Have reading material at the ready: You don’t realize how long nursing and burping takes out of your day until you actually do it. During the day last time, I watched a lot of Netflix – the full series of Freaks and Geeks, Spaced, and Twin Peaks – and trawled blogs on my phone at night. (That’s how I read the complete archives of Mommy Shorts and Rants from Mommyland.) This time, I can’t watch TV in front of Sprout during the day and wanted something a bit more handy to read anyway. While we didn’t have a rug for Little Bird’s room before he arrived, I had already downloaded five ebooks. (That’s the correct order of priorities, right?) I’m already through half of them, so I’ve placed a couple more on hold with the library.
Embracing white noise: Before I realized I could nurse him to sleep, I spent a lot of time at night in Sprout’s first few weeks pacing and singing to him. (I remember wracking my brain at 3 AM for the verses to The Ants Go Marching.) While I still love singing to and with him, it wasn’t all that effective as a sleep aid.

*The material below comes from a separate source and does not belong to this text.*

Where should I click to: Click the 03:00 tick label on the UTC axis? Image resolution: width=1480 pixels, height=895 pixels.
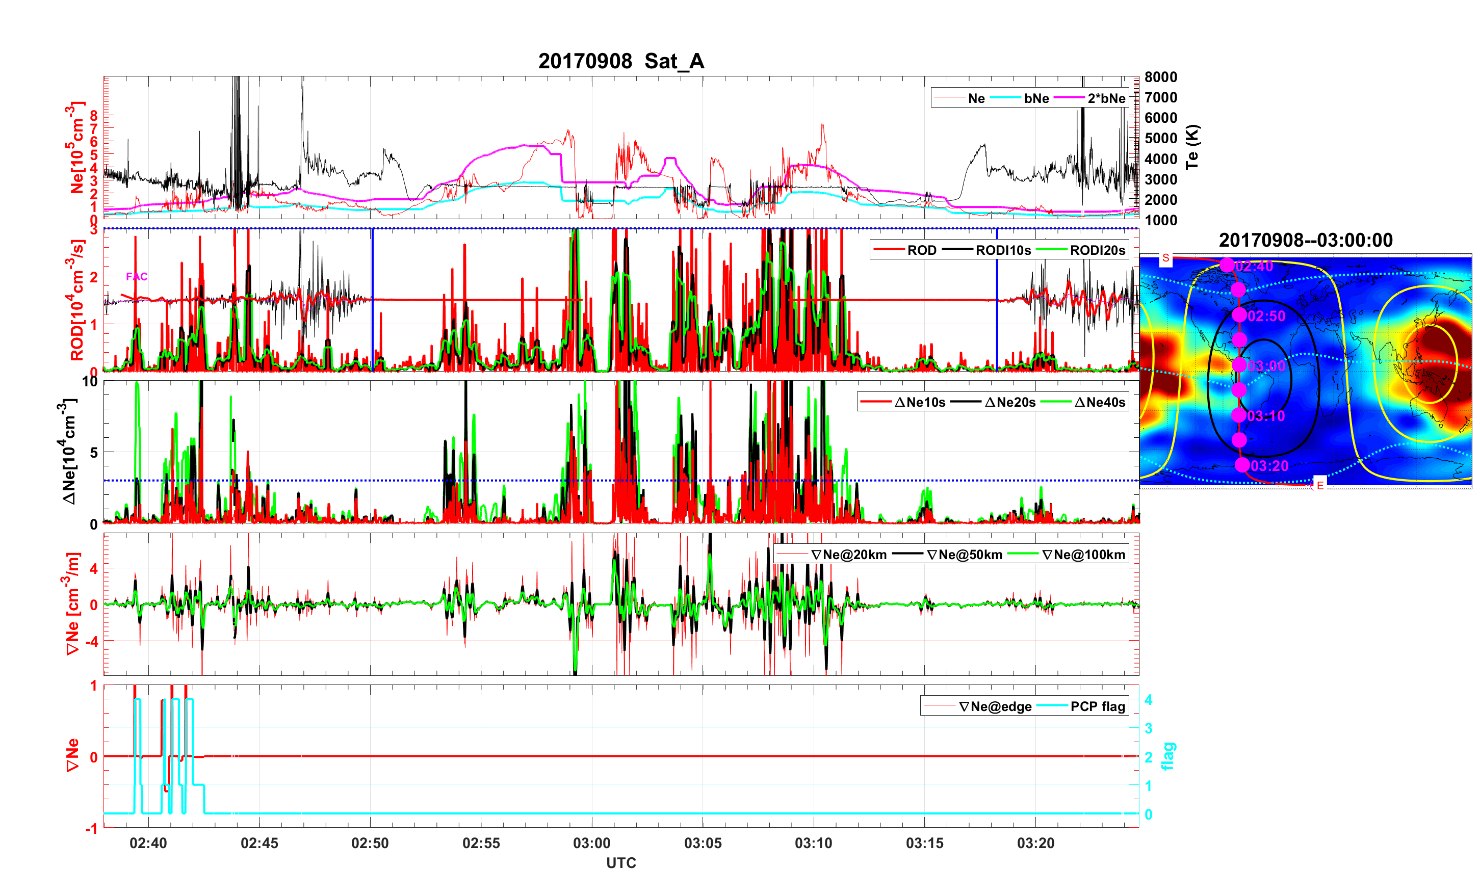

This time, I already know that white noise is our best friend at night. Rather than buy a white noise machine, we rely on the SoundSleeper app. We use the Womb noise for Little Bird and the Rain noise for Sprout.
Giving up my guilt about multitasking while nursing: Last time, I felt terribly guilty about reading or watching TV while nursing. Isn’t the intimate bond you build one of breastfeeding’s big advantages? But there’s simply no way that I can spend 3+ hours a day doing nothing but stare lovingly at my baby. As long as I glance down and look at him with wonder occasionally, we’re good. He’s doing his thing; I’m doing mine. In fact, this time around, multi-tasking is an essential skill. When Sprout decides to hang out while I’m nursing, I need to entertain him somehow. Otherwise, he’ll spend the whole time trying to affectionately squash Little Bird’s head.
Making sure to make time for my other family members: With Sprout, I focused all of my attention on him, which wasn’t the best for my mental health or ultimately, his. In retrospect, I realize that making more time for Chris and I to connect would have helped a lot. Now we also have Sprout, who I obviously can’t ignore just because his little brother’s arrived. Since I’ve been home, I’ve been making an effort to spend time with just Sprout, whether that’s visiting the park, playing in the basement, watching trains, or going to the grocery store. Compared to the repetition of taking care of a newborn, these times have been refreshingly fun. Right now, Sprout is a delight, especially since he’s gotten over most of the pre-baby anxiety. Not being constantly bored out of my skull actually helps me appreciate my time with Little Bird more.
My lessons learned from last time weren’t all from things that went wrong. There were some things I made an effort to do last time that I’m definitely doing again:
Getting outside every day: I thrive on fresh air, sunshine, and moving around. Last time, I would walk Chris to the Metro every afternoon as he went to work. Even when it was probably too hot to be out with the baby, these walks were essential to staving off a little of my anxiety. This time around, most of these walks have been short jaunts to the park or to watch trains. Next week, we plan bringing a picnic to the park one day and walking to our little downtown area another day.
Taking a shower every day: I know the “unshowered new mom” is a hopelessly well-worn trope, but I feel gross and tired if I don’t. Making space every day to take a shower is key to feeling like a person who is more than just a milk dispenser.
For those of you with kids, what did you learn from your experience with the first? For those of you without, any thoughts?